"Will I ever be able to race at a high level again?" - Cofidis rider Damien Touzé on life-threatening crash and bikes that feel like 'a piece of wood'

Cycling
Thursday, 26 February 2026 at 16:53
DamienTouze
Damien Touzé, a rider for Cofidis who took part in the Tour de France last summer, may be forced to end his career following a crash at the Tour of Oman. The French rider sustained very serious injuries which have not only kept him in the Middle East for an extensive period of time; but also an intestine perforation that is keeping him in the hospital over two weeks after the crash. The former World Tour rider shares serious concerns also over the speeds that the peloton races at currently and how it affects the gravity of the crashes.
Touzé start off his 2026 season at the Clàssica Comunitat Valenciana and then made the trip to Oman in early February to race the Muscat Classic and Tour of Oman. During stage 4, he crashed at high speed, suffering a fractured femur, ruptured spleen and several injuries in his legs as a result of hitting a guardrail at high speed.
However perhaps the worst of the injuries was only diagnosed after he was given permission to leave the hospital in Oman and return to Europe. “At first they didn’t realize I had a hole in my intestine. They hadn’t closed the abdominal wall; it was like I’d been torn open," Touzé said in an interview with Ouest-France.
The story might not have a happy ending. The 29-year old's injuries might be too severe to allow him to return to professional cycling: “Will I ever be able to race at a high level again? We don’t know that yet," he admit to the microphone of RTBF.

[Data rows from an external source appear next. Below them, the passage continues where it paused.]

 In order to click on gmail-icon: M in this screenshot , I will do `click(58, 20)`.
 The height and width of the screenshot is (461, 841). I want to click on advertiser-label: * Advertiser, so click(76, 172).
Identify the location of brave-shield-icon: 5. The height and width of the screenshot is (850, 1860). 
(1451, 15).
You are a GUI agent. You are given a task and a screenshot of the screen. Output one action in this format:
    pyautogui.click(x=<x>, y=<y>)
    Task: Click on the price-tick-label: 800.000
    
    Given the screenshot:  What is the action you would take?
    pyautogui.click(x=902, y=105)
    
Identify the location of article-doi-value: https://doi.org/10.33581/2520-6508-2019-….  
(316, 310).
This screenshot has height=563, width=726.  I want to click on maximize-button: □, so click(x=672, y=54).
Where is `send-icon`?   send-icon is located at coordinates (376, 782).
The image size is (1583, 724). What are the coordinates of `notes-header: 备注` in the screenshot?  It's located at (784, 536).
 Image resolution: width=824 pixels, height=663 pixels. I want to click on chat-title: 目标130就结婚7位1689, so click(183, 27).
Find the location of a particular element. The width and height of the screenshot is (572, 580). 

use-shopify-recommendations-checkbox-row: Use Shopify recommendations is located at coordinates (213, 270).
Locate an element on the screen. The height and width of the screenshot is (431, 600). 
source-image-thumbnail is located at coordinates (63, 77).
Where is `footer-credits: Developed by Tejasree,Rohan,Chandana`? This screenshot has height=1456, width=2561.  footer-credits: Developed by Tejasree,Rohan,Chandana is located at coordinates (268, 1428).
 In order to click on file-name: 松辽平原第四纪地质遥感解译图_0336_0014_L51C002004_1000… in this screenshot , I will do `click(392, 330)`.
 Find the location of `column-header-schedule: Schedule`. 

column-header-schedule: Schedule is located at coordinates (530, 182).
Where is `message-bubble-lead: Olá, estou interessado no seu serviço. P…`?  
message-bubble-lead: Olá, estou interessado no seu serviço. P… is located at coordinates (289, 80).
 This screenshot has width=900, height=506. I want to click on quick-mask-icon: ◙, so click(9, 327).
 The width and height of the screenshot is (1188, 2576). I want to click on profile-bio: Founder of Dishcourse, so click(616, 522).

Crashes made worst due to the speed 

It is a time of uncertainty for another pro rider who is suffering the consequences of a peloton that is increasingly seeing more and more high-speed crashes, with high consequences. Virtually every rider at the very top, at this point, has suffered a grave injury in recent years; and the same continues to happen to riders at all levels of professional cycling.
Touzé is not oblivious to the increase in risks for doing the same job in the peloton. "In recent years, the number of crashes in these races — which are normally the safest — has increased. The tension is really intense, and since the start of the year we’ve seen at least one big crash in every race," he argues.
The five-time Grand Tour participant also believes that the technological evolution of the bikes in the peloton is seeing the riders race at such an increasingly high speed that the falls are inevitably going to have bigger consequences simultaneously:
"The bikes… I feel like they don’t suit us anymore. They’re like a piece of wood. You can easily ride 60 km/h on the flat, boxed in behind someone’s wheel. So the slightest impact you get becomes a hundred times bigger for us".